Following up her much-lauded and Mercury Prize nominated debut, the UK's current premier art-rock export releases One Breath
, another collection of tense and intricate songs centered around Calvi's own remarkable guitar work. Sounding something like a cross between Julia Holter's recent output (albeit less jazzy), the Dirty Three, and more rock-oriented 20th century polyrhythmic minimalists like Branca & Chatham, Calvi churns out a record that is distinctly "pop-rock" in its directionality (there's little reason why this shouldn't appeal to adventurous fans of Arcade Fire or St. Vincent) while being almost utterly boundless in its scope and ambition. Like Holter, Calvi is an instrumental and compositional prodigy, adapting methodologies of classical music and chamber-jazz to produce New Rock that still sounds like New Rock, distinguished by its compositional ambition and instrumental virtuosity.

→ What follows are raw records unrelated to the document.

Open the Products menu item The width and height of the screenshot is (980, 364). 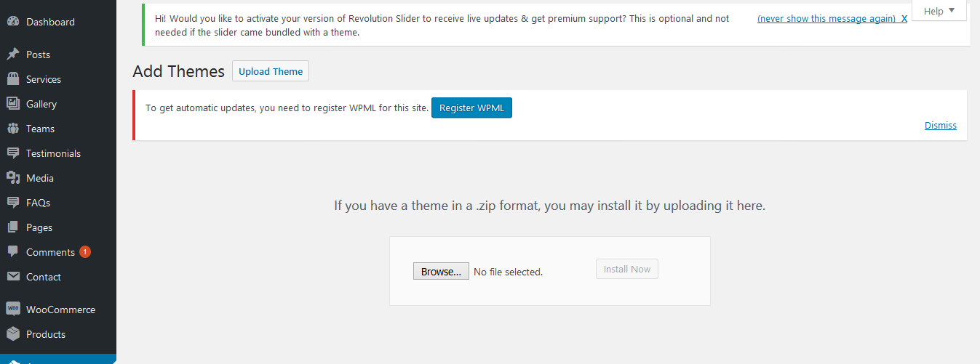point(46,334)
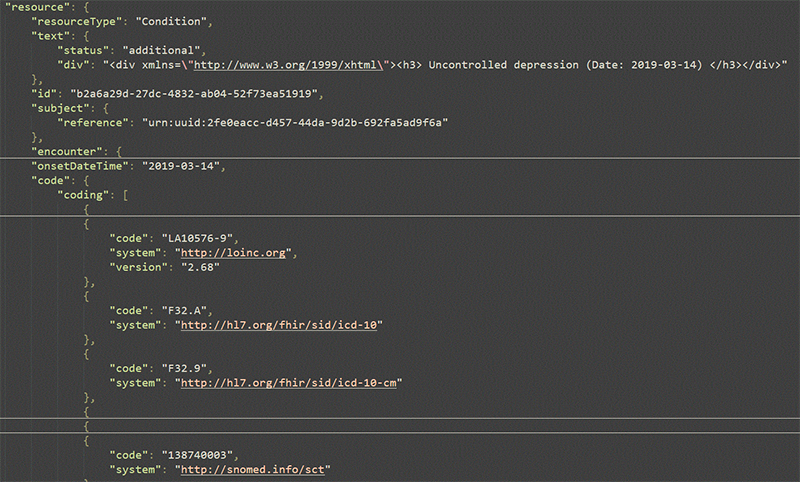Image resolution: width=800 pixels, height=482 pixels.
Task: Open the loinc.org URL
Action: (x=233, y=253)
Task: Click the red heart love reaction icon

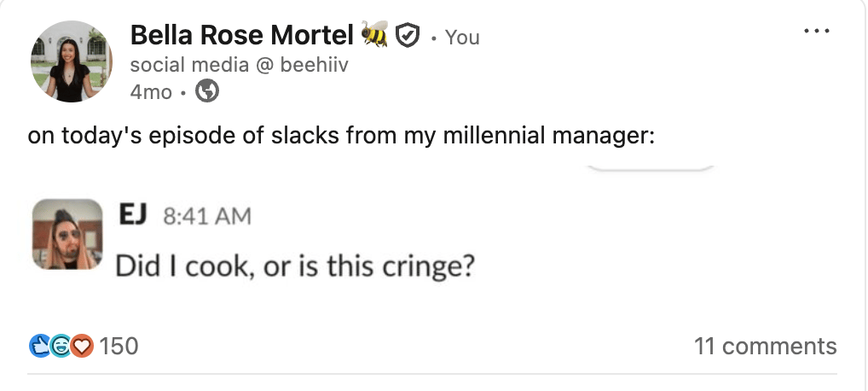Action: (x=81, y=346)
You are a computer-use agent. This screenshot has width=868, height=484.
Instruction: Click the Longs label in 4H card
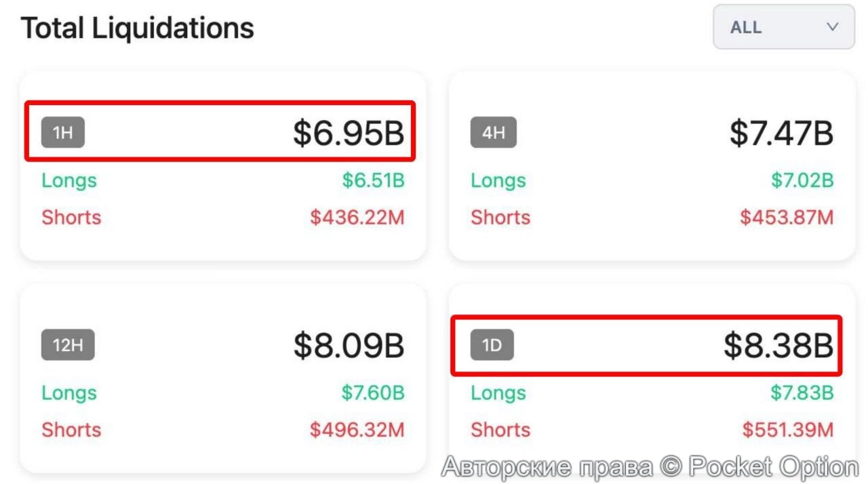click(x=498, y=180)
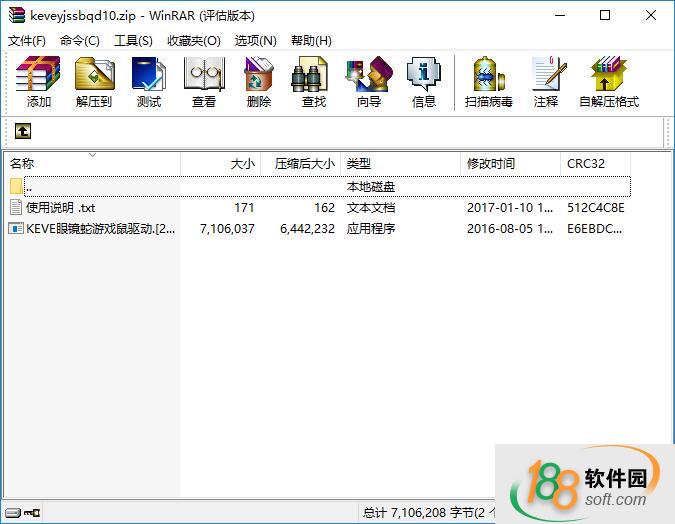Launch the 向导 (Wizard) tool
675x524 pixels.
369,82
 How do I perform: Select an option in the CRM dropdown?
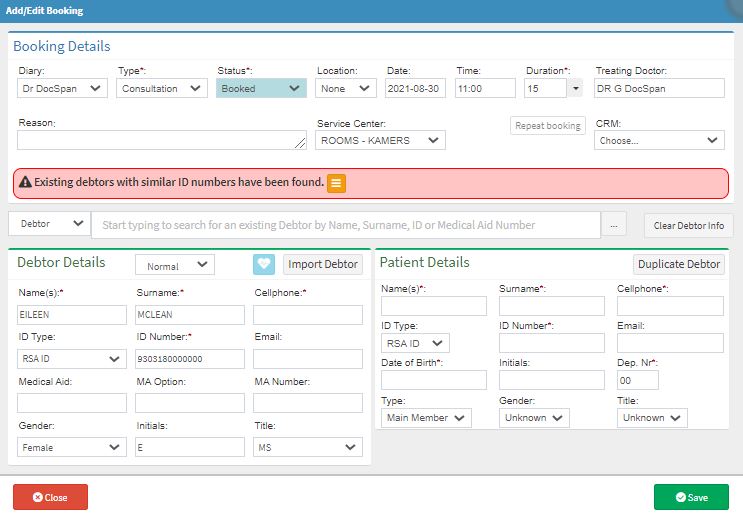pyautogui.click(x=659, y=141)
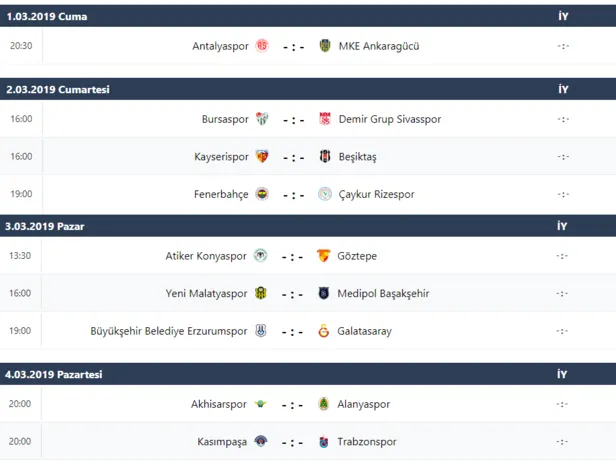Click the MKE Ankaragücü club badge
Image resolution: width=616 pixels, height=460 pixels.
pos(324,46)

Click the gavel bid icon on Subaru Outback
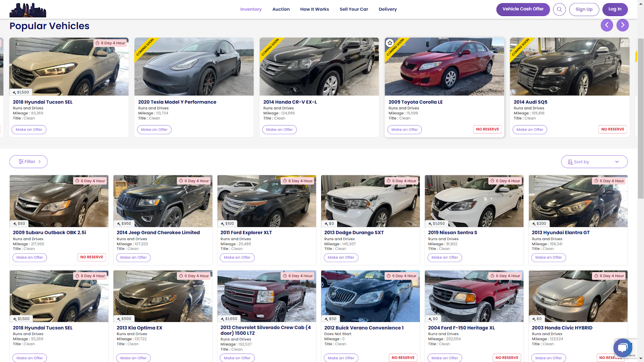(x=15, y=224)
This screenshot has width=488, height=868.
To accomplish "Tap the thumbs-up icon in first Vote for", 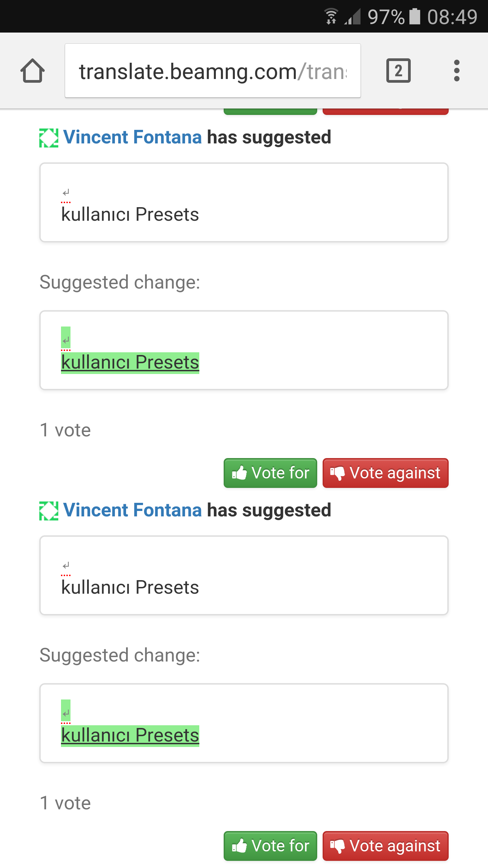I will point(239,473).
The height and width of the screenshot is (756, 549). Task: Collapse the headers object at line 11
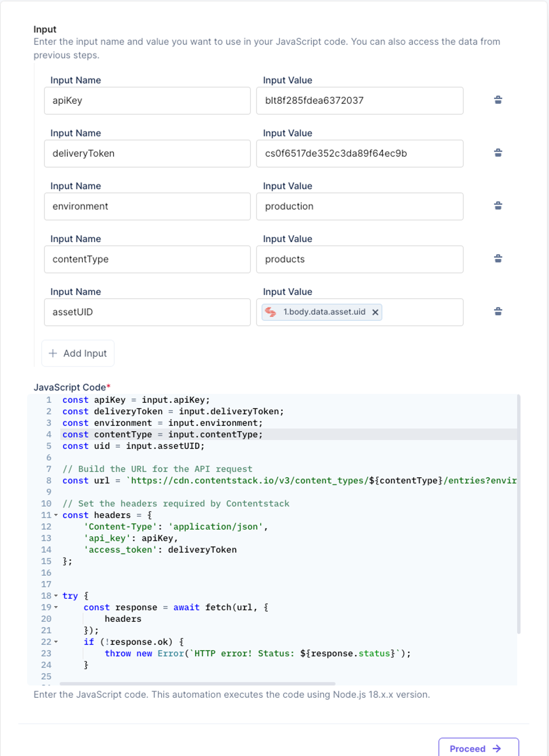coord(56,515)
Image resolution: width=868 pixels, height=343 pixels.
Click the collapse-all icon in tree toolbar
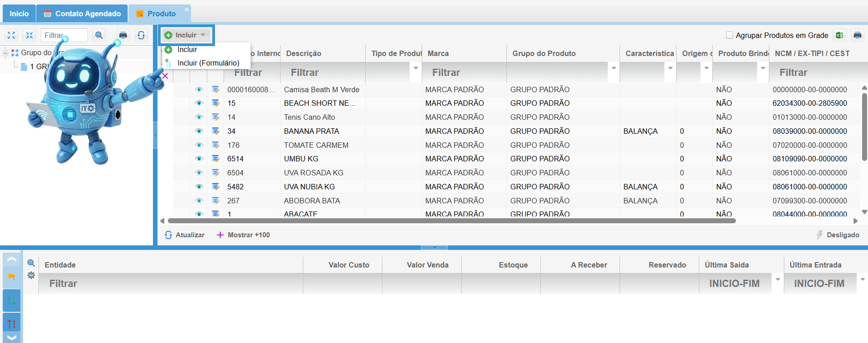pyautogui.click(x=29, y=35)
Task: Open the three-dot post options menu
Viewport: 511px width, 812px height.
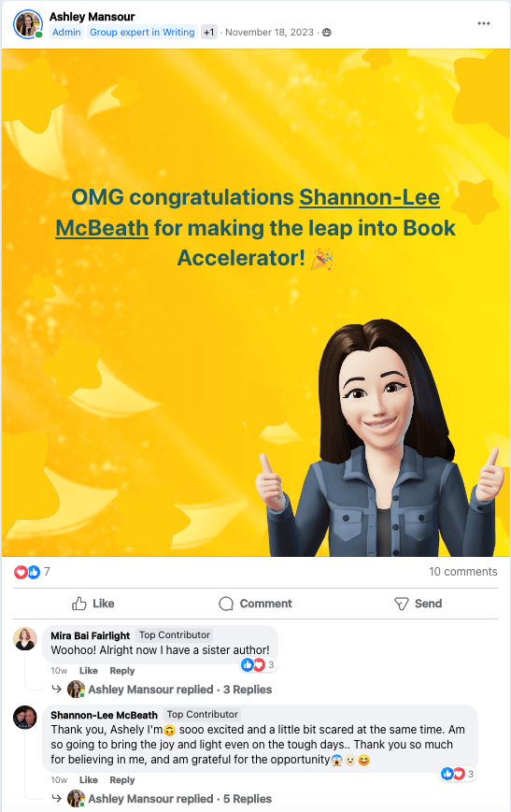Action: 484,23
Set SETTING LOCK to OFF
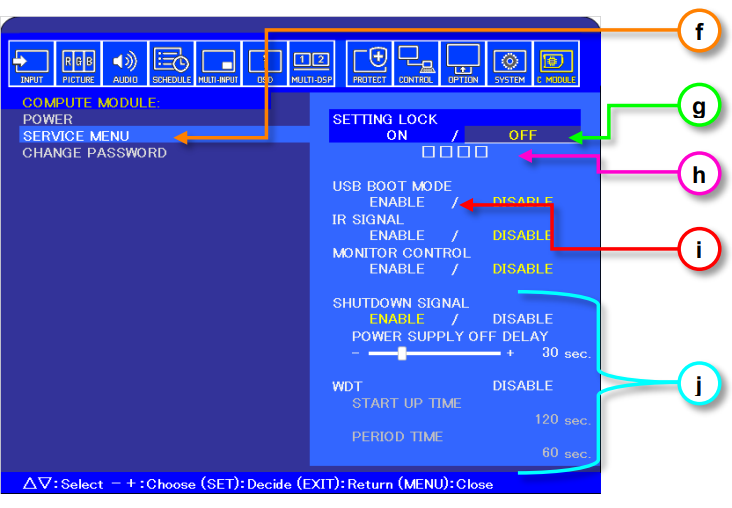Image resolution: width=732 pixels, height=508 pixels. pos(522,135)
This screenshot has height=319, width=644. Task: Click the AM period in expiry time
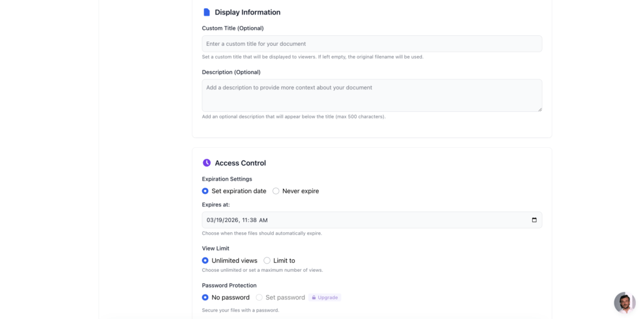point(264,220)
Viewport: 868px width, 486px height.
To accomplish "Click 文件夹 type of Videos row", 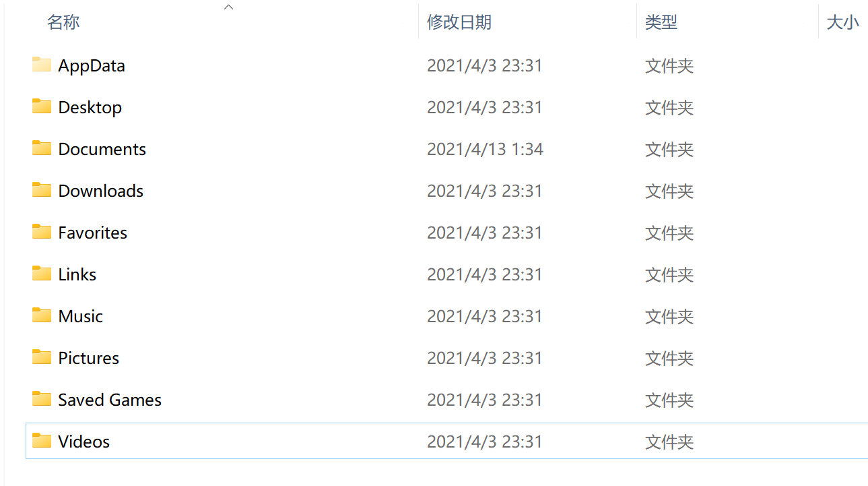I will (x=669, y=442).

That is to say, compostional ambition, here, does not mean a power ballad with a few key changes, and instrumental virtuosity does not mean finger-tapping or sweep-picking. Not to say that these methods are in any way less dignified, they're simply not what Calvi's doing. What Calvi IS doing is beginning to carve out a niche for her experiments to come. Despite just how good it is, I do not believe that One Breath
will be Calvi's best or even second best record. The ambition latent in all of her music is astounding and watching it unfold is the kind of narrative music fans dream of, deserve, and so rarely get.